> [Task directions] Rewrite the part of the material that opens with the line containing "You are a GUI" and closes at the end of the material, swapping "stepper" for "spinner" and leaving everything else unchanged.

+ + +

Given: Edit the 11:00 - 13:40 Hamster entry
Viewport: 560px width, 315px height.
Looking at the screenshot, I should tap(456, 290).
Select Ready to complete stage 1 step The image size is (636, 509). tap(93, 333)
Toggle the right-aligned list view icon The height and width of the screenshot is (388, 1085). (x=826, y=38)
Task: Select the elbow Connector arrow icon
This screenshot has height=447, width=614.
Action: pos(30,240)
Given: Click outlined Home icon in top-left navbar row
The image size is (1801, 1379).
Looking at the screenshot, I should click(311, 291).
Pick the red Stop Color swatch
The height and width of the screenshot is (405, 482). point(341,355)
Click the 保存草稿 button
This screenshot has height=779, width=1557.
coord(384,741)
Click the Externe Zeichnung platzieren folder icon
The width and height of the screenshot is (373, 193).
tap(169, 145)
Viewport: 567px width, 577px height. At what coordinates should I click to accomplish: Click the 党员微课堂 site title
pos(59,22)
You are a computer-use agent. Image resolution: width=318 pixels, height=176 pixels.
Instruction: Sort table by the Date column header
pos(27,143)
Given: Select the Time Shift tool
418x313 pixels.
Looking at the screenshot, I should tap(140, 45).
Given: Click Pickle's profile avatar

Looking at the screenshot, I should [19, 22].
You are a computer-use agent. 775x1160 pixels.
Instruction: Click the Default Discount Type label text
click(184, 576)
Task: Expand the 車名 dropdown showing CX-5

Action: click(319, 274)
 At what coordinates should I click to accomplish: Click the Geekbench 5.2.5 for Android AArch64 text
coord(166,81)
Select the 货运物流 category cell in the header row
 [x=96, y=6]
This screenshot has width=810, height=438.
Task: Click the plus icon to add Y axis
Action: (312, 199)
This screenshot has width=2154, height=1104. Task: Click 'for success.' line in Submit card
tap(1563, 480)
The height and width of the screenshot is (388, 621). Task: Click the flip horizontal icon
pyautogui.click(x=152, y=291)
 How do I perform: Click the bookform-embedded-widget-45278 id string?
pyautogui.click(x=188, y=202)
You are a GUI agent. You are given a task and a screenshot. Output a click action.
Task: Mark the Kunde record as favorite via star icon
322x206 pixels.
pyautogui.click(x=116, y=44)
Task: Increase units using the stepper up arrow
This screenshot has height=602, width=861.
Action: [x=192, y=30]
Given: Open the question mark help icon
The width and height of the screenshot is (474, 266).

+ + +

> [Result of this exercise]
You are a GUI agent. You are given a task and a screenshot. Output a click action.
Task: Mark the Kunde record as favorite via star icon
322x206 pixels.
pyautogui.click(x=116, y=44)
Task: Increase units using the spinner up arrow
This screenshot has height=602, width=861.
Action: [x=192, y=30]
Given: Open the question mark help icon
The width and height of the screenshot is (474, 266).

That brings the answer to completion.